Four UBC professors and a recent PhD graduate student have filed a lawsuit against the university alleging official land acknowledgments done by UBC, equity, diversity and inclusion (EDI) hiring requirements and academic units' statements regarding Israel and Palestine violate UBC’s duty to “be non-sectarian and non-political in principle” under section 66 of the University Act.

The lawsuit, filed on Monday to the BC Supreme Court, seeks three orders demanding the university remove “assertions that UBC lands are ‘unceded’ from its website, internal guidance documents and official communications on behalf of UBC,” remove “adherence to EDI values and requirements to require applicants to make EDI adherence statements as a condition of applications for faculty positions” and retract “the political declarations made in April of 2024 and February of 2024.”

The five plaintiffs are UBCO philosophy professor and former Vice-Chair of UBC's Board of Governors Andrew Irvine, PhD graduate Nathan Cockram, UBCO political science associate professor Brad Epperly, UBCV political science professor Christopher Kam and UBCO English associate professor Michael Treschow.

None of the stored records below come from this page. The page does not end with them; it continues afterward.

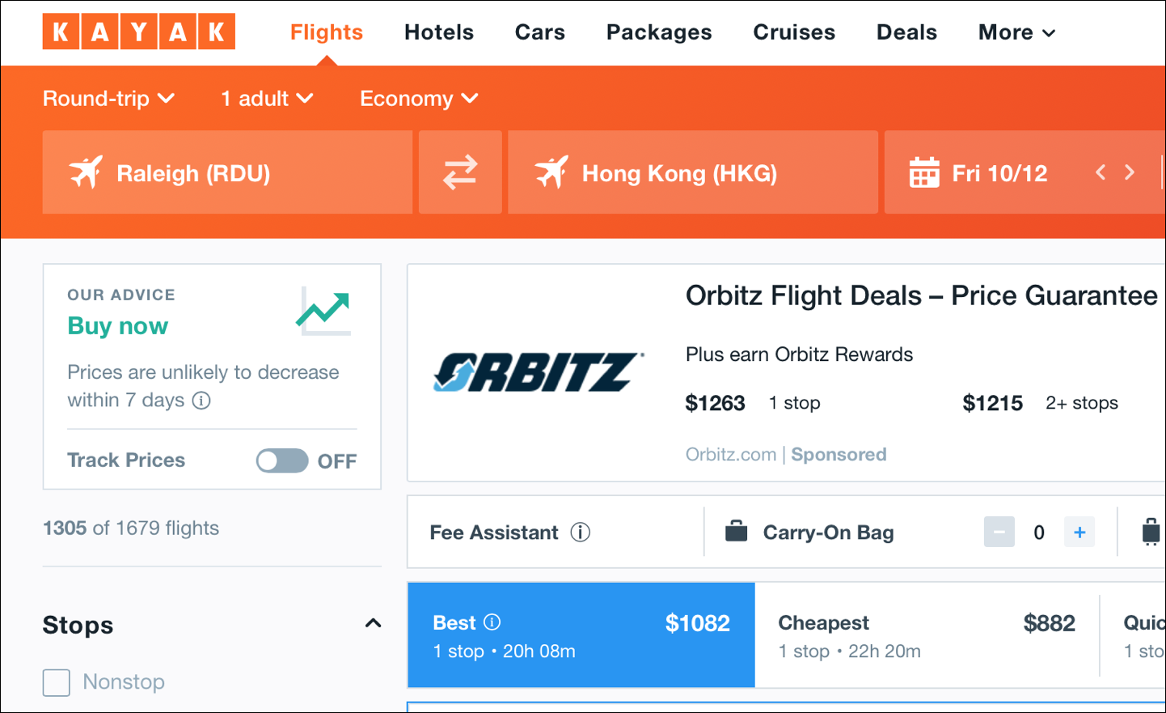Click info icon next to Best

(492, 622)
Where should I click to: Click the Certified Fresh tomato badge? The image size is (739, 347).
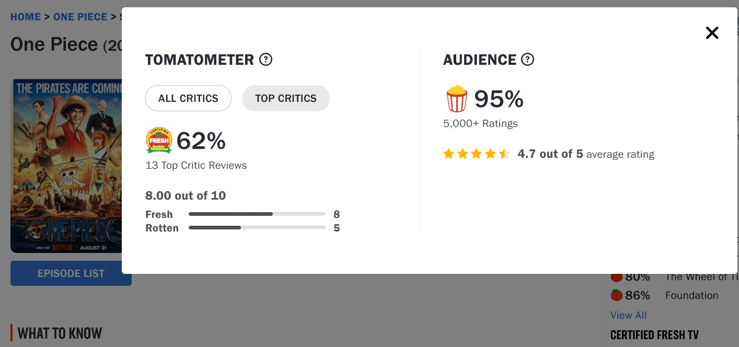click(x=159, y=141)
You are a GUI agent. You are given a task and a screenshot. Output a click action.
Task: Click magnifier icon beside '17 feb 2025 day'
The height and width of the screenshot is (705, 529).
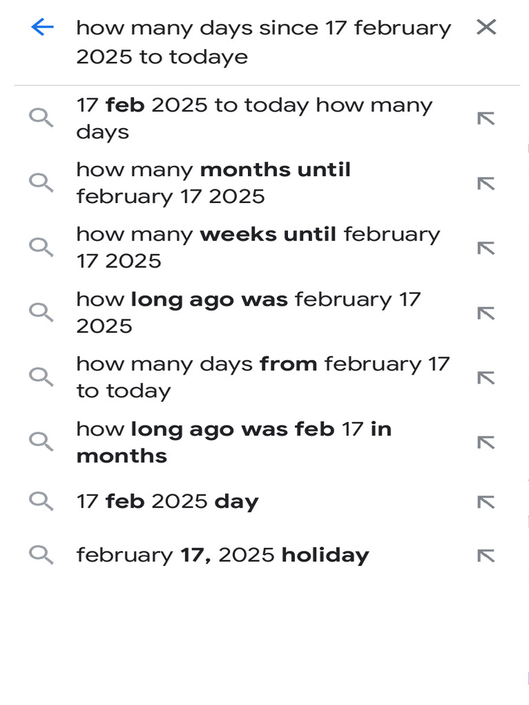tap(41, 501)
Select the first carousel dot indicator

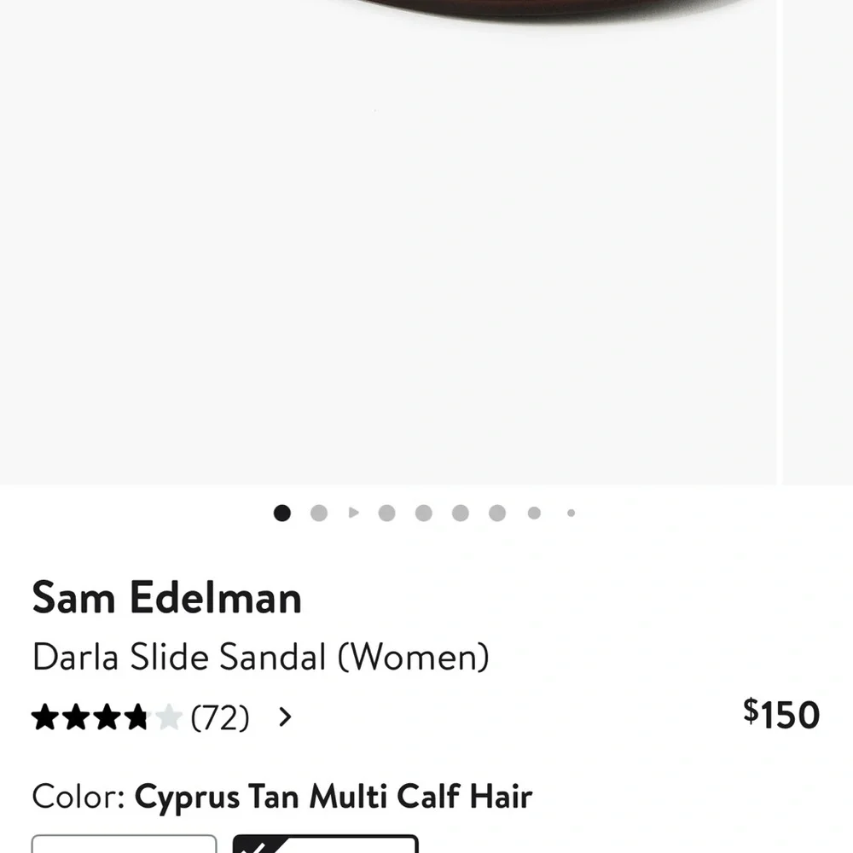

The petition outlines that UBC’s land acknowledgements and the declaration of UBC lands as unceded are encouraged by university administration and do not give staff or students the ability to disagree or argue against them. “In this sense, UBC’s declarations that UBC lands are unceded is authoritatively and prescriptively political,” reads the petition.

In February 2024, UBCO’s Faculty of Creative and Critical Studies passed a resolution calling for the university at large to issue several statements condemning Israel’s human rights abuses in Gaza. In April 2024, the UBC Okanagan Senate adopted a resolution condemning the “perpetration of genocide … in this case the occupation, siege, and invasion of Gaza by the state of Israel” and the “violent attack on Israeli nationals and Jewish persons undertaken by Hamas on 7 October 2023.”

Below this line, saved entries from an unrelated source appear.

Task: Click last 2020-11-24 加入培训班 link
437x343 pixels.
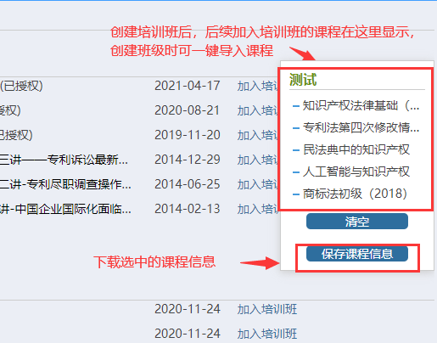Action: point(267,334)
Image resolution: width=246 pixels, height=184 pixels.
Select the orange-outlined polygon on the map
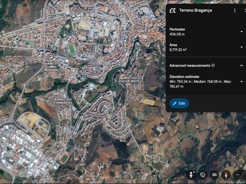[x=149, y=102]
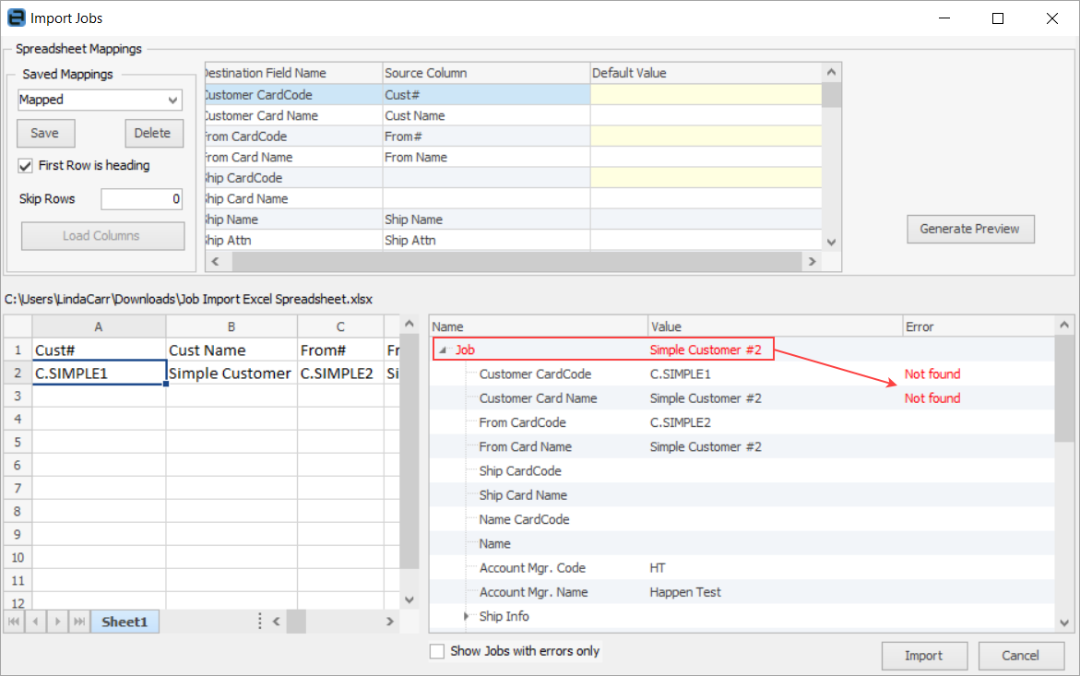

The lawsuit takes issue with both of these moves, calling them “nakedly political.” The lawsuit, however, did not mention the public statement UBC issued in 2022condemning Russia for its invasion of Ukraine.

The lawsuit also comes at a time when Palestinian human rights activists on campus have issued renewed calls to UBC to break what protesters say is its silence on genocide and scholasticide in Gaza; groups have also demanded UBC divest from companies they say are complicit in Palestinian human rights abuses and cut academic ties with Israeli universities.

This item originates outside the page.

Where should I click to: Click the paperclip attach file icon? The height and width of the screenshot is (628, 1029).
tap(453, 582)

The litigants’ petition additionally alleges that the application process UBC uses to hire faculty members requires applicants to agree with “EDI political principles.”

"UBC imposes and/or requires application processes for hiring faculty members and criteria for hiring or appointing faculty members that require applicants to express agreement with/adherence to, fidelity with or loyalty to diversity, equity and inclusion doctrines and ideologies 'DEI' or 'EDI,'" the petition reads.

The applicants also highlight how some job postings, like on UBC’s department of Psychology website, include EDI and encourage applicants who would further such initiatives.

The applicants' central position is that UBC is pressuring students, staff and faculty to adhere to certain “political positions[s] advanced by the University,” or risk losing opportunities — all in violation of the University Act.

In a press release, the Canadian Constitutional Foundation said it was providing “assistance” to the litigants, and that “UBC Administration has no business espousing political ideologies based in critical theory or any other political ideology.”

In a statement to The Ubyssey, UBC Media Relations Director of University Affairs Matthew Ramsey wrote, “The university is aware of the petition and will be reviewing it in the coming days. Given it is before the courts we have no other comment at this time.”

The UBC Faculty Association and five plaintiffs' counsel did not respond to The Ubyssey’s request for comment by press time.